When Hannah returns from hospital, the family try their best to support her. Neville finds out she is in a relationship with Danny Valentine (David Judge) and is not too pleased. Whilst he says his reason is that Hannah had been advised not to enter a relationship while recovering from her eating disorder, his real objection is Danny's skin colour. Later, Neville tries to accept Danny. In April 2008, Neville and the rest of the family are shattered when they learn Rhys is having an affair with his half-sister, Beth (Sinéad Moynihan), who is engaged to family friend, Gilly Roach (Anthony Quinlan). Further trauma occurs when Beth and Rhys are in a serious accident which kills Beth. In November 2008, Neville buys The Dog in the Pond in a private auction. He also purchased a number of council flats in Hollyoaks. Neville renames The Dog "The Jolly Roger". However, he changes it back after discovering it has turned into a gay bar. In 2009, Neville, along with Suzanne, Rhys and Josh, assume Hannah has taken a relapse after finding food, planted by Ash Roy (Junade Khan), in her room.

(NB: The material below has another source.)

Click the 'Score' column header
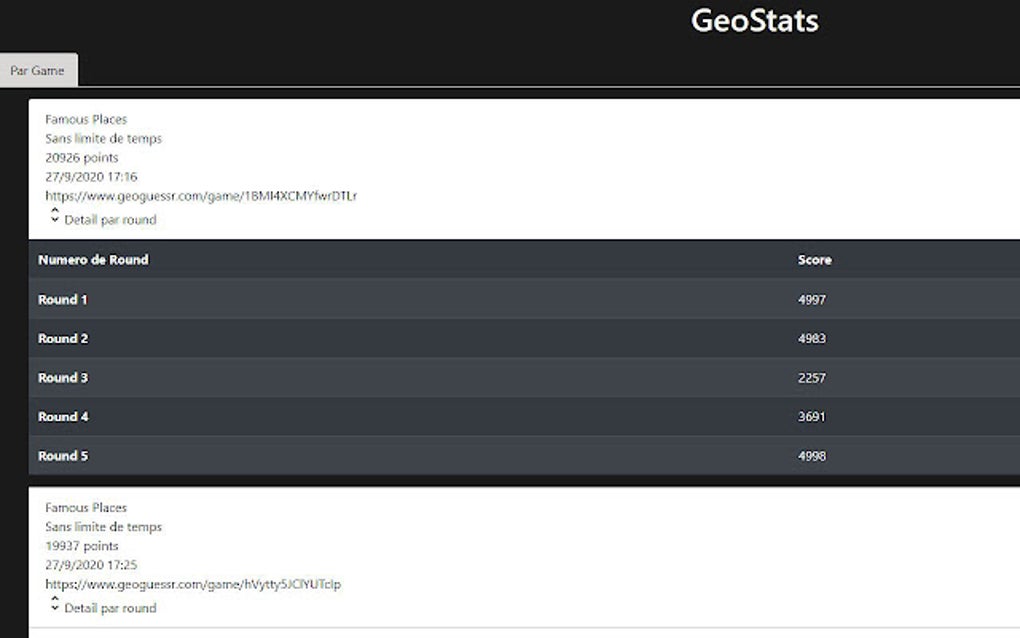Image resolution: width=1020 pixels, height=638 pixels. click(814, 259)
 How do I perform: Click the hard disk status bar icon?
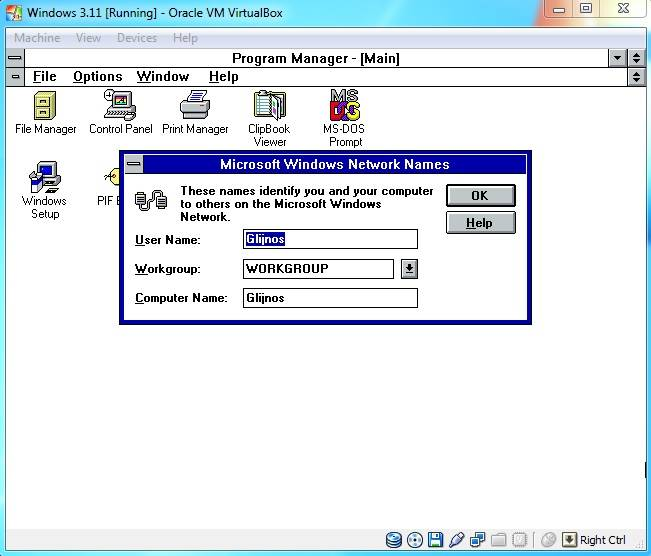[394, 541]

Innocent Hannah tries to explain it was Ash, but the Ashworths do not believe her. Hannah then moves out as she cannot cope with living with people who do not trust her. Hannah continues to have problems until leaving in early 2010.

In spring 2010, Josh is the driver in a car crash which injures several people. None of the family knows that Rhys had spiked Josh's drink, and they all blame Josh. Neville and the family cut Josh out of their lives and as a result, on Suzanne's birthday dinner, Josh punches Neville. Acting on Josh's behaviour, Neville reports his own son to the police. Josh is sentenced to prison for his role in the car crash, and the family falls further apart. To make matters worse, Suzanne begins a sexual affair with Hannah's fiancé Darren Osborne (Ashley Taylor Dawson) at Calvin (Ricky Whittle) and Carmel Valentine's (Gemma Merna) wedding. Suzanne tries to resist, but soon Rhys catches them as they are about to have sex. When Rhys tells Neville about the affair, Neville throws Suzanne out of the family home. When Josh returns early from his prison sentence, Neville and Suzanne reconcile. Ultimately Neville decides they need a clean break, and they tell Josh that since he started their problems, he will stay behind while the rest of the family move to Spain. A guilt-ridden Rhys, unable to convince Neville to change his mind, confesses that he was the one who caused Josh's car crash. Neville is furious with Rhys, who then stays behind in Josh's place, to help sell The Dog. In spite of Neville's anger, he hugs Rhys goodbye, suggesting he will forgive Rhys.

In January 2011, Suzanne unexpectedly returns to Hollyoaks. She reveals that Neville is divorcing her as she is pregnant with Darren's twins.

In December 2012, Suzanne returns for Rhys' funeral and reveals that Neville could not make it as he recently had surgery on his back and couldn't fly out.